WE can safely assume that no sentient person is unaware either of the risks posed by the coronavirus or the restrictions governing our social behaviour. Not least since we get the latter drummed into us daily.

Family and local bubbles have allowed a modicum of tweaking, but in essence you’re expected to stay put to stay safe.

I doubt that any of the people recently found to have gone their own sweet way in flouting the regulations are any less aware than the rest of us. They just think the rules are for the little people.

Two examples from the past few weeks make the point.

In Helensburgh and Lomond, there are climbers who are both demented enough to go out in horrendous conditions and to travel some hours from their home bases to do so. And then put at risk the lives of those whose instincts are the polar opposite of selfish disregard: the rescue teams who go out in all weathers, making no judgements, but impelled to try and prevent death and disaster.

The people who travelled to our local hills and mountains from urban environments would doubtless argue that they were finding the lockdown restrictions increasingly unbearable. Well, join the club, guys.

READ MORE: Mountain rescue team called out for hillwalking pair who broke lockdown rules

Then there are the highly paid Scottish Premiership footballers who were allegedly partying in Glasgow’s West End recently.

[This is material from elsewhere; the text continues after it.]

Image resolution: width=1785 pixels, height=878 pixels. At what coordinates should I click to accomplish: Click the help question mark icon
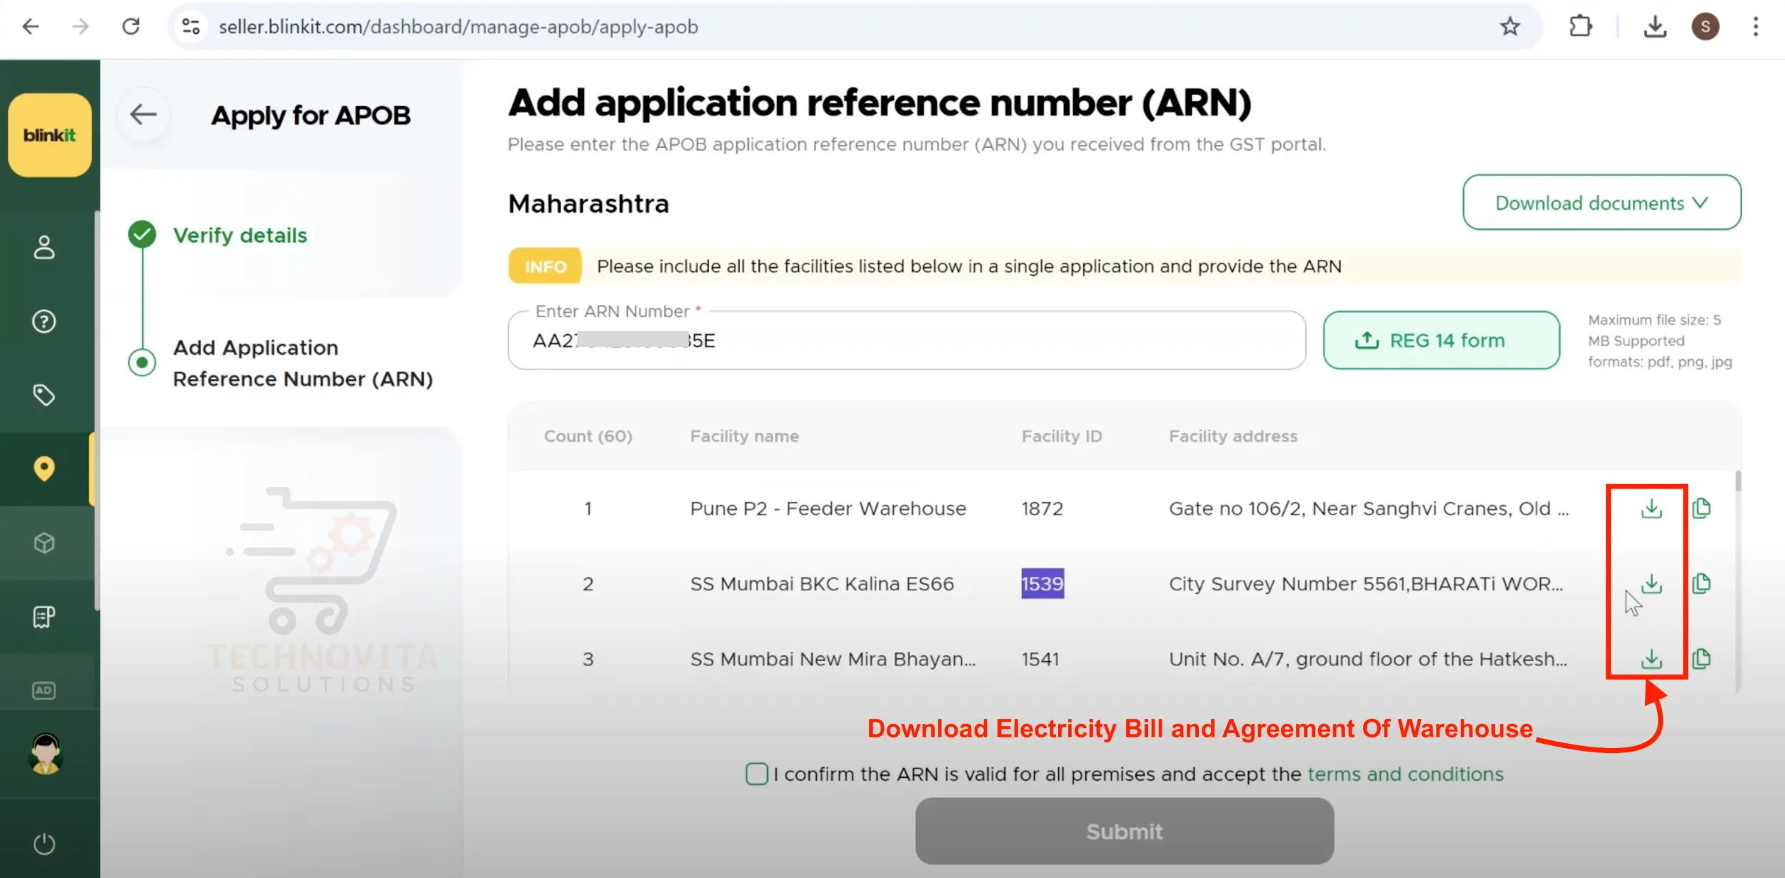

They are already luckier than most in myriad ways. They are handsomely rewarded for what they do, they are in daily company with their mates, and probably enjoy more social interaction in a day than most of us are currently managing in a month.

For them, not being able to party is frankly rather less of a sacrifice than for most other young men, especially the ones who have no choice to go out every day to a modestly paid job by public transport. Or those whose job disappeared somewhere along the furlough line.

Everyone is having it hard right now, footballers less than most.

Outside of the immediate risks they ran, they’re also putting at risk an entire professional cohort. Previous selfish outings by footballers at other clubs earned the national game a yellow card. And we all know what colour the next one is.

That’s a whole lot of livelihoods on the line here. Not to mention more misery for the fans who are already reduced to watching their “heroes” on the box, should the game be part of one of the viewing packages.

Perhaps none of these considerations crossed what passes for a mind in those good time guys. Or maybe they thought themselves too important for it to matter.

Jurgen Klopp, the Liverpool manager, has just lost his mother. He couldn’t go to her funeral. That is sacrifice. Real sacrifice.